On 15 February 2022, one case was reported in an individual in Rarotonga, who had recently returned from Auckland. The case was of the Omicron variant.

==Background==
On 12 January 2020, the World Health Organization (WHO) confirmed that a novel coronavirus was the cause of a respiratory illness in a cluster of people in Wuhan City, Hubei Province, China, which was reported to the WHO on 31 December 2019.

The case fatality ratio for COVID-19 has been much lower than SARS of 2003, but the transmission has been significantly greater, with a significant total death toll.

A former British protectorate since 1888, the Cook Islands along with Niue were annexed into the Realm of New Zealand on 11 June 1901. The Cook Islands became a self-governing territory in free association with New Zealand on 4 August 1965. While the Cook Islands are self-governing, they remain constitutionally part of the Realm of New Zealand. As an associated state of New Zealand, Cook Islanders retain New Zealand nationality, open access to New Zealand, and budgetary assistance. The Cook Islands is not a member of the United Nations.

==Timeline==

Cases
Deaths

===2021===
On 5 June 2021, the first positive PCR test result in the Cook Islands was obtained, but it was determined to be a non-infectious historical case.

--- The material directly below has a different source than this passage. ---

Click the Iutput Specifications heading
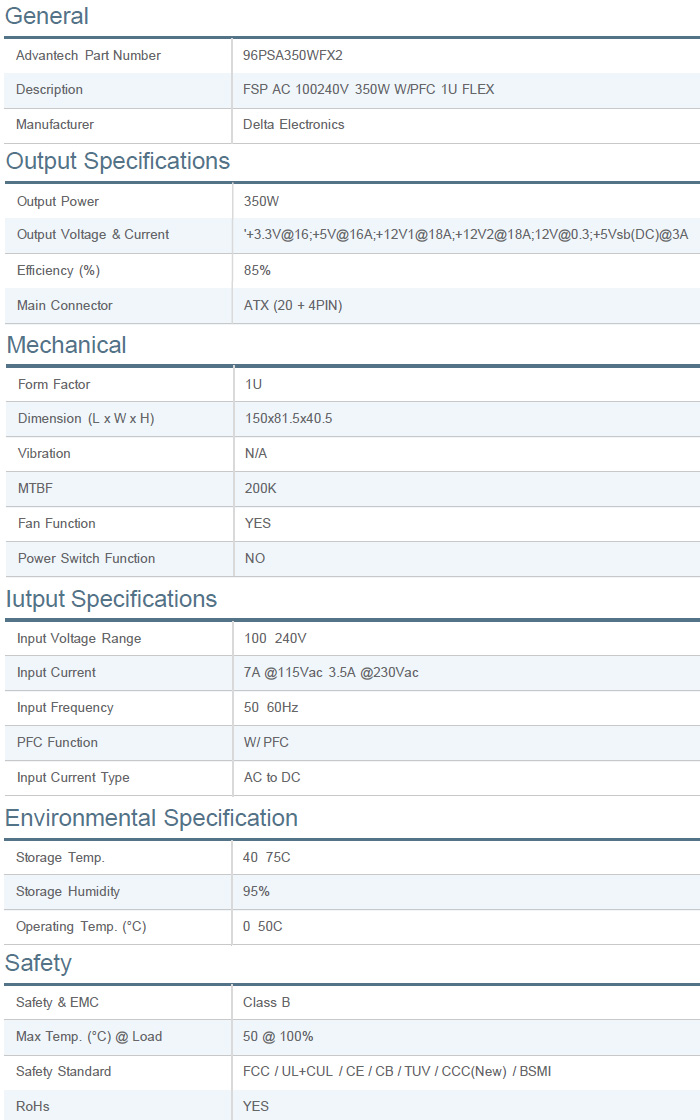The image size is (700, 1120). click(111, 599)
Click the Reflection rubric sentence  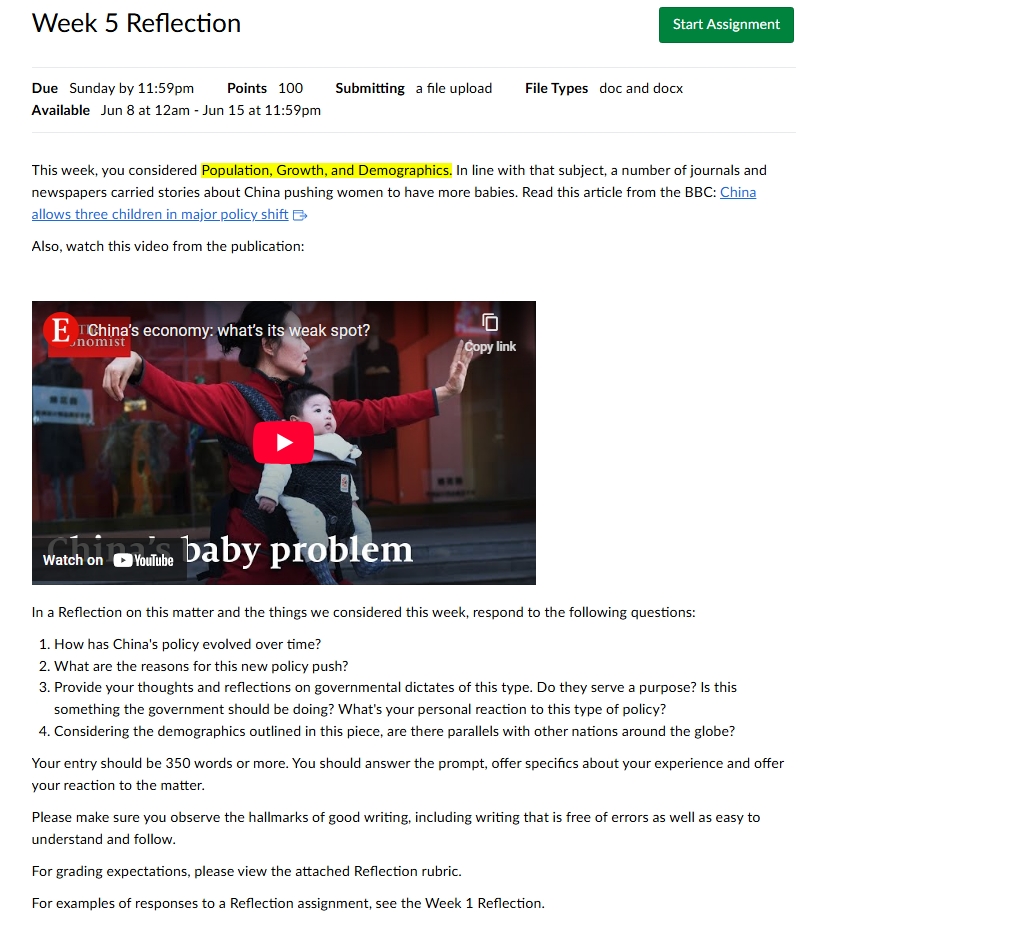(247, 871)
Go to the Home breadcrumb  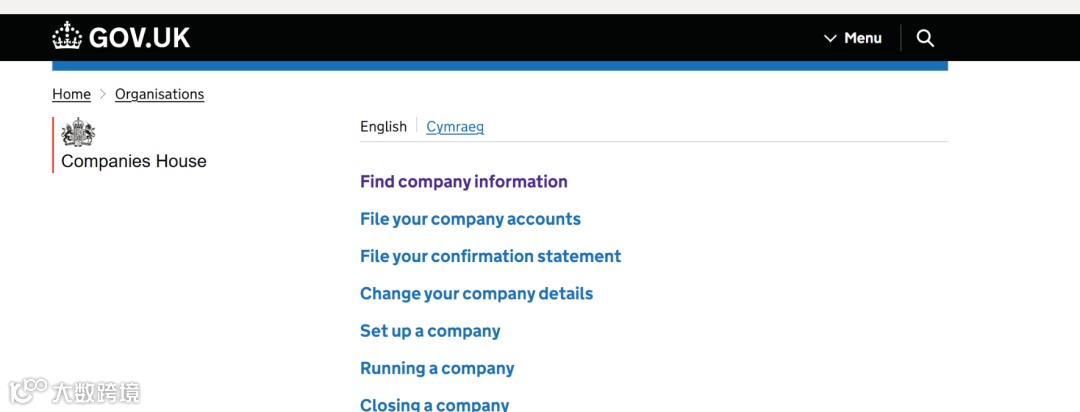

On 13 June, Cook Islands Prime Minister Mark Brown and Cook Islands Tourism chief executive Halatoa Fua confirmed that the Cook Islands government and tourism industry were exploring the possibility of opening a travel bubble with Australia. On 18 June 2021, Radio New Zealand and Stuff reported that Cook Islands businesses were experiencing a boom as a result of the relaxation of travel restrictions but that the islands were still experiencing a labour shortage.

On 3 December 2021, the Cook Islands Government confirmed a ten year old had returned a 'weak positive' COVID-19 test result after arriving in the Cook Islands managed isolation quarantine, and was initially suspected as being a new case as the child had tested negative prior to departing New Zealand. The family and all other passengers tested negative on arrival to the Cook Islands. On 5 December, The ten year patient was later determined to likely have been a non-infectious historic infection. At the time, the Cook Islands was considered 'covid-free'.

===2022===
By 25 February 2022, the Cook Islands had reported a total of eight cases. Two of the most recent cases had arrived from New Zealand earlier in the month.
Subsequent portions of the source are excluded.